On Mon, Mar 6, 2017 at 9:46 AM, Dan Kenigsberg <danken@redhat.com> wrote:
On Mon, Mar 6, 2017 at 10:11 AM, Piotr Kliczewski <pkliczew@redhat.com> wrote:
>
>
> On Mon, Mar 6, 2017 at 8:23 AM, Dan Kenigsberg <danken@redhat.com> wrote:
>>
>> On Sun, Mar 5, 2017 at 9:50 PM, Piotr Kliczewski <pkliczew@redhat.com>
>> wrote:
>> >
>> >
>> > On Sun, Mar 5, 2017 at 8:29 AM, Dan Kenigsberg <danken@redhat.com>
>> > wrote:
>> >>
>> >> Piotr, could you provide more information?
>> >>
>> >> Which setupNetworks action triggers this problem? Any idea which lock
>> >> did we use to take and when did we drop it?
>> >
>> >
>> > I though that this [1] would make sure that setupNetworks is exclusive
>> > operation on a host which seems not to be the case.
>> > In the logs I saw following message sent:
>> >
>> >
>> > {"jsonrpc":"2.0","method":"Host.setupNetworks","params":{"networks":{"VLAN200_Network":{"vlan":"200","netmask":"255.255.255.0","ipv6autoconf":false,"nic":"eth0","bridged":"false","ipaddr":"192.0.3.1","dhcpv6":false,"mtu":1500,"switch":"legacy"}},"bondings":{},"options":{"connectivityTimeout":120,"connectivityCheck":"true"}},"id":"3f7f74ea-fc39-4815-831b-5e3b1c22131d"}
>> >
>> > Few seconds later there was:
>> >
>> >
>> > {"jsonrpc":"2.0","method":"Host.getAllVmStats","params":{},"id":"67d510eb-6dfc-4f67-97b6-a4e63c670ff2"}
>> >
>> > and still while we were calling pings there was:
>> >
>> >
>> > {"jsonrpc":"2.0","method":"StoragePool.getSpmStatus","params":{"storagepoolID":"8cc227da-70e7-4557-aa01-6d8ddee6f847"},"id":"d4d04c7c-47b8-44db-867b-770e1e19361c"}
>> >
>> > My assumption was that those calls should not happen and calls them
>> > selves
>> > could be corrupted or their responses.
>> > What do you think?
>> >
>> > [1]
>> >
>> > https://github.com/oVirt/ovirt-engine/blob/master/backend/manager/modules/bll/src/main/java/org/ovirt/engine/core/bll/network/host/HostSetupNetworksCommand.java#L285
>>
>> I suspect that getVmStats and getSpmStatus simply do not take the
>> hostmonitoring lock, and I don't see anything wrong in that.
>>
>> Note that during 006_migration, we set only a mere migration network,
>> not the management network. This operation should not interfere with
>> Engine-Vdsm communication in any way; I don't yet understand why you
>> suspect that it does.
>
>
> My assumption here is that I saw this failure 2 times and both were during
> setupNetworks.
> The pattern is that always a call fails which "should not" occur during such
> operation.
>

It is fair to suspect an interaction with setupNetworks, but let us
put some substance into it.
What is the mode of failure of the other command?

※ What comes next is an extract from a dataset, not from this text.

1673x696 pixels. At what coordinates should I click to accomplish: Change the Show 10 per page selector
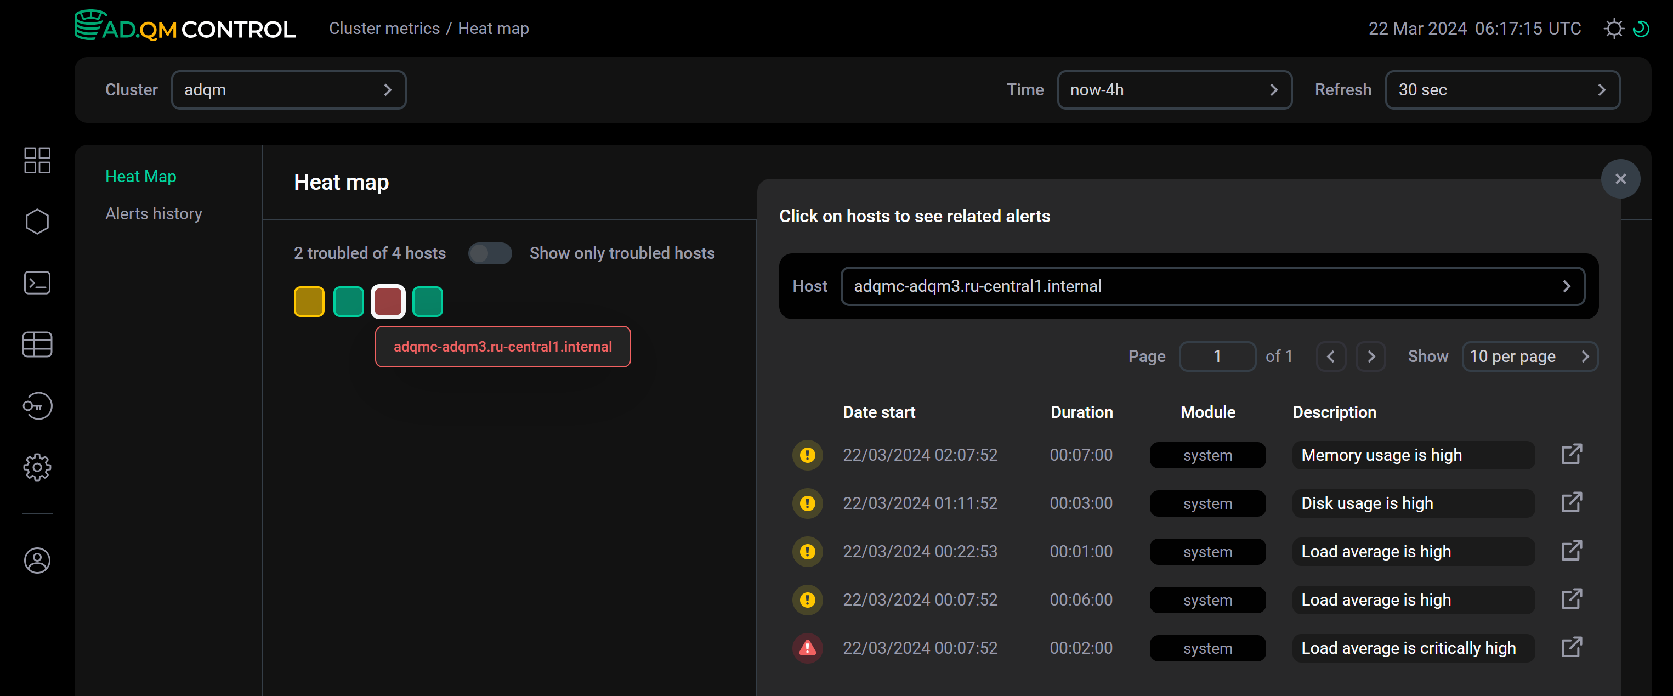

I am not sure what do you mean. Can you please explain?


Now, I understand the question (explanation offline). The reason why the parse method fails is that we have heartbeat frame glued together
with a response we should not get (partial).

During setupNetworks we ignore heartbeats but it doesn't mean that we do not receive them.
It seems that vdsm sends a heartbeat assuming that there was no interaction but actually there was.
We may want to fix this on vdsm side.

On the other hand we need to fix setupNetworks locking on the engine side. We either should not lock or
make sure the lock is taken for all possible interactions.